* _Work to do_
Copy each of the items below line for line, leaving every character unchanged.

━━━━━ Dataset extract

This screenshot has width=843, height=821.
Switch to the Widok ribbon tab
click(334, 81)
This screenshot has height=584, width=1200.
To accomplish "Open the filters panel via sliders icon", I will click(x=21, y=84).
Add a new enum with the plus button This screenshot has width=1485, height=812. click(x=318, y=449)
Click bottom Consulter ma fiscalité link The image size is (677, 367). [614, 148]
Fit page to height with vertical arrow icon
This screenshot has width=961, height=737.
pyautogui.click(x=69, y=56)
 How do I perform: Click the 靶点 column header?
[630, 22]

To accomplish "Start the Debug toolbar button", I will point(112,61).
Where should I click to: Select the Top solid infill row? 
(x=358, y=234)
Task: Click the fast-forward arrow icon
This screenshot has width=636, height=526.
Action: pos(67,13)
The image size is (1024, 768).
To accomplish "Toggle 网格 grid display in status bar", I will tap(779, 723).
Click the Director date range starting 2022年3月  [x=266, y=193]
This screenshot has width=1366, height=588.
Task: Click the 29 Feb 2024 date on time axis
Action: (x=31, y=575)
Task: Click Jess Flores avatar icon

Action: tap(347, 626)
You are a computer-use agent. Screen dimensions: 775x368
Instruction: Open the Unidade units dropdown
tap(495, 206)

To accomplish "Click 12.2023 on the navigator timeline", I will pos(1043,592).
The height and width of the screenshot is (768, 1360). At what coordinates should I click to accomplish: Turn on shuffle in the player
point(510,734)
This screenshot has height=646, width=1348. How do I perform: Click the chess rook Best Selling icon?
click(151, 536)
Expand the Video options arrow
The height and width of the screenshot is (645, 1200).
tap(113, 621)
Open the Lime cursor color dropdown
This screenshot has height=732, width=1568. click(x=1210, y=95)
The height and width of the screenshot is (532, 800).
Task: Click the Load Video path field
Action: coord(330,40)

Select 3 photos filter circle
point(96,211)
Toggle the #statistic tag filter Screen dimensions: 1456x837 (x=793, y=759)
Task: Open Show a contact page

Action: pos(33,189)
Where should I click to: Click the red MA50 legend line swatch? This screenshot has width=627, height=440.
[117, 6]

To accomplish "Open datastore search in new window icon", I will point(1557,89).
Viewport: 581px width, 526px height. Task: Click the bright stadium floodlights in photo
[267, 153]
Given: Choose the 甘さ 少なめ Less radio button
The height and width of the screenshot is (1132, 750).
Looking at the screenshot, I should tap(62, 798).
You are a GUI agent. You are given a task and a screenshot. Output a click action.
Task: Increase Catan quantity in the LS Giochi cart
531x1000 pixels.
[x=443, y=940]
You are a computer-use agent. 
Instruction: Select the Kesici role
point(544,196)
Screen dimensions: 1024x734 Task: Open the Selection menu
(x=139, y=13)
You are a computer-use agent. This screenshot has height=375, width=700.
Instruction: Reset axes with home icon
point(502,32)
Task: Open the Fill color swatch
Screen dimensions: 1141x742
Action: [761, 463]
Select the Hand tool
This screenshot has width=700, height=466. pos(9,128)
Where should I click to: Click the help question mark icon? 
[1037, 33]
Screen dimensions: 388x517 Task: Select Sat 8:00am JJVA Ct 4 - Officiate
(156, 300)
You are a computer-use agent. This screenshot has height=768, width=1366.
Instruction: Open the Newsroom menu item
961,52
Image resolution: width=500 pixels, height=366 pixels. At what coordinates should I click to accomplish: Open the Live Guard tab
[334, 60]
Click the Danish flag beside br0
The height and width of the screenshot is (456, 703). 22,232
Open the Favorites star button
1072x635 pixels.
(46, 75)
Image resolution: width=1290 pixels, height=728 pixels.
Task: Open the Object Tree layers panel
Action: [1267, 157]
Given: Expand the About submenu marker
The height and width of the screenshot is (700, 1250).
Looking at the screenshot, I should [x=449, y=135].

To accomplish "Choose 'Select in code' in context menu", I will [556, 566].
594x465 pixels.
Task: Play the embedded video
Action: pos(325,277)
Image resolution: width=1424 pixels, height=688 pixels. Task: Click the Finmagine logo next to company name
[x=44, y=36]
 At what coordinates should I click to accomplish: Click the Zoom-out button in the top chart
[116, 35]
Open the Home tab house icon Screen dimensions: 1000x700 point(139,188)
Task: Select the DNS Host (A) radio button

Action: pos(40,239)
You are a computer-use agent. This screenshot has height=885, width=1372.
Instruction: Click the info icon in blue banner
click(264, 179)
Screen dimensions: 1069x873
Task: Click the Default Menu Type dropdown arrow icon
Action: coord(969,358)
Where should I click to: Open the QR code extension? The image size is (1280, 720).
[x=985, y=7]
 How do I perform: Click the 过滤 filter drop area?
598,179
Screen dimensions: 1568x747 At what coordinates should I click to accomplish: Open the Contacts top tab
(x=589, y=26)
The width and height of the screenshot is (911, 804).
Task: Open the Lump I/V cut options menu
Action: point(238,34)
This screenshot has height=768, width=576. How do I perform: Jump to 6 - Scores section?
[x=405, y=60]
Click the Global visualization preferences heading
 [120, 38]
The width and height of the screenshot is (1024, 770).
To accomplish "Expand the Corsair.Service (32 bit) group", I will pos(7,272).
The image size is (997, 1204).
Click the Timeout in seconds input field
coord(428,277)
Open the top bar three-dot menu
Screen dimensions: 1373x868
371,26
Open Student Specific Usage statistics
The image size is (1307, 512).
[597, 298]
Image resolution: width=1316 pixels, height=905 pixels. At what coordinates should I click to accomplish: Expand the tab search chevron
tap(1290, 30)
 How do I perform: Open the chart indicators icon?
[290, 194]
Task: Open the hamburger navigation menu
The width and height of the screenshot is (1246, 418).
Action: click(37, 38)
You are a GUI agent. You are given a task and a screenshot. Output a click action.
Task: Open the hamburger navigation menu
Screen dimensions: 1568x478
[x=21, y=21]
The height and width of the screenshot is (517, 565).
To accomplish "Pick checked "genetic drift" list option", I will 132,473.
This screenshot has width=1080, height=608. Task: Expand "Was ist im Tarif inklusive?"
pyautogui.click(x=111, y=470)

━━━━━━━━━━

* _Exercise answer_
This screenshot has width=843, height=821.
Switch to the Widok ribbon tab
click(334, 81)
This screenshot has height=584, width=1200.
To accomplish "Open the filters panel via sliders icon", I will click(x=21, y=84).
Add a new enum with the plus button This screenshot has width=1485, height=812. click(x=318, y=449)
Click bottom Consulter ma fiscalité link The image size is (677, 367). [614, 148]
Fit page to height with vertical arrow icon
This screenshot has width=961, height=737.
pyautogui.click(x=69, y=56)
 How do I perform: Click the 靶点 column header?
[630, 22]

To accomplish "Start the Debug toolbar button", I will point(112,61).
Where should I click to: Select the Top solid infill row? 
(x=358, y=234)
Task: Click the fast-forward arrow icon
This screenshot has width=636, height=526.
Action: pos(67,13)
The image size is (1024, 768).
To accomplish "Toggle 网格 grid display in status bar", I will tap(779, 723).
Click the Director date range starting 2022年3月  [x=266, y=193]
This screenshot has width=1366, height=588.
Task: Click the 29 Feb 2024 date on time axis
Action: (x=31, y=575)
Task: Click Jess Flores avatar icon

Action: tap(347, 626)
You are a computer-use agent. Screen dimensions: 775x368
Instruction: Open the Unidade units dropdown
tap(495, 206)

To accomplish "Click 12.2023 on the navigator timeline", I will pos(1043,592).
The height and width of the screenshot is (768, 1360). At what coordinates should I click to accomplish: Turn on shuffle in the player
point(510,734)
This screenshot has height=646, width=1348. How do I perform: Click the chess rook Best Selling icon?
click(151, 536)
Expand the Video options arrow
The height and width of the screenshot is (645, 1200).
tap(113, 621)
Open the Lime cursor color dropdown
This screenshot has height=732, width=1568. click(x=1210, y=95)
The height and width of the screenshot is (532, 800).
Task: Click the Load Video path field
Action: coord(330,40)

Select 3 photos filter circle
point(96,211)
Toggle the #statistic tag filter Screen dimensions: 1456x837 (x=793, y=759)
Task: Open Show a contact page

Action: pos(33,189)
Where should I click to: Click the red MA50 legend line swatch? This screenshot has width=627, height=440.
[117, 6]

To accomplish "Open datastore search in new window icon", I will point(1557,89).
Viewport: 581px width, 526px height. Task: Click the bright stadium floodlights in photo
[267, 153]
Given: Choose the 甘さ 少なめ Less radio button
The height and width of the screenshot is (1132, 750).
Looking at the screenshot, I should tap(62, 798).
You are a GUI agent. You are given a task and a screenshot. Output a click action.
Task: Increase Catan quantity in the LS Giochi cart
531x1000 pixels.
[x=443, y=940]
You are a computer-use agent. 
Instruction: Select the Kesici role
point(544,196)
Screen dimensions: 1024x734 Task: Open the Selection menu
(x=139, y=13)
You are a computer-use agent. This screenshot has height=375, width=700.
Instruction: Reset axes with home icon
point(502,32)
Task: Open the Fill color swatch
Screen dimensions: 1141x742
Action: [761, 463]
Select the Hand tool
This screenshot has width=700, height=466. pos(9,128)
Where should I click to: Click the help question mark icon? 
[1037, 33]
Screen dimensions: 388x517 Task: Select Sat 8:00am JJVA Ct 4 - Officiate
(156, 300)
You are a computer-use agent. This screenshot has height=768, width=1366.
Instruction: Open the Newsroom menu item
961,52
Image resolution: width=500 pixels, height=366 pixels. At what coordinates should I click to accomplish: Open the Live Guard tab
[334, 60]
Click the Danish flag beside br0
The height and width of the screenshot is (456, 703). 22,232
Open the Favorites star button
1072x635 pixels.
(46, 75)
Image resolution: width=1290 pixels, height=728 pixels.
Task: Open the Object Tree layers panel
Action: [1267, 157]
Given: Expand the About submenu marker
The height and width of the screenshot is (700, 1250).
Looking at the screenshot, I should [x=449, y=135].

To accomplish "Choose 'Select in code' in context menu", I will [556, 566].
594x465 pixels.
Task: Play the embedded video
Action: pos(325,277)
Image resolution: width=1424 pixels, height=688 pixels. Task: Click the Finmagine logo next to company name
[x=44, y=36]
 At what coordinates should I click to accomplish: Click the Zoom-out button in the top chart
[116, 35]
Open the Home tab house icon Screen dimensions: 1000x700 point(139,188)
Task: Select the DNS Host (A) radio button

Action: pos(40,239)
You are a computer-use agent. This screenshot has height=885, width=1372.
Instruction: Click the info icon in blue banner
click(264, 179)
Screen dimensions: 1069x873
Task: Click the Default Menu Type dropdown arrow icon
Action: coord(969,358)
Where should I click to: Open the QR code extension? The image size is (1280, 720).
[x=985, y=7]
 How do I perform: Click the 过滤 filter drop area?
598,179
Screen dimensions: 1568x747 At what coordinates should I click to accomplish: Open the Contacts top tab
(x=589, y=26)
The width and height of the screenshot is (911, 804).
Task: Open the Lump I/V cut options menu
Action: point(238,34)
This screenshot has height=768, width=576. How do I perform: Jump to 6 - Scores section?
[x=405, y=60]
Click the Global visualization preferences heading
 [120, 38]
The width and height of the screenshot is (1024, 770).
To accomplish "Expand the Corsair.Service (32 bit) group", I will pos(7,272).
The image size is (997, 1204).
Click the Timeout in seconds input field
coord(428,277)
Open the top bar three-dot menu
Screen dimensions: 1373x868
371,26
Open Student Specific Usage statistics
The image size is (1307, 512).
[597, 298]
Image resolution: width=1316 pixels, height=905 pixels. At what coordinates should I click to accomplish: Expand the tab search chevron
tap(1290, 30)
 How do I perform: Open the chart indicators icon?
[290, 194]
Task: Open the hamburger navigation menu
The width and height of the screenshot is (1246, 418).
Action: click(37, 38)
You are a GUI agent. You are given a task and a screenshot. Output a click action.
Task: Open the hamburger navigation menu
Screen dimensions: 1568x478
[x=21, y=21]
The height and width of the screenshot is (517, 565).
To accomplish "Pick checked "genetic drift" list option", I will 132,473.
This screenshot has width=1080, height=608. Task: Expand "Was ist im Tarif inklusive?"
pyautogui.click(x=111, y=470)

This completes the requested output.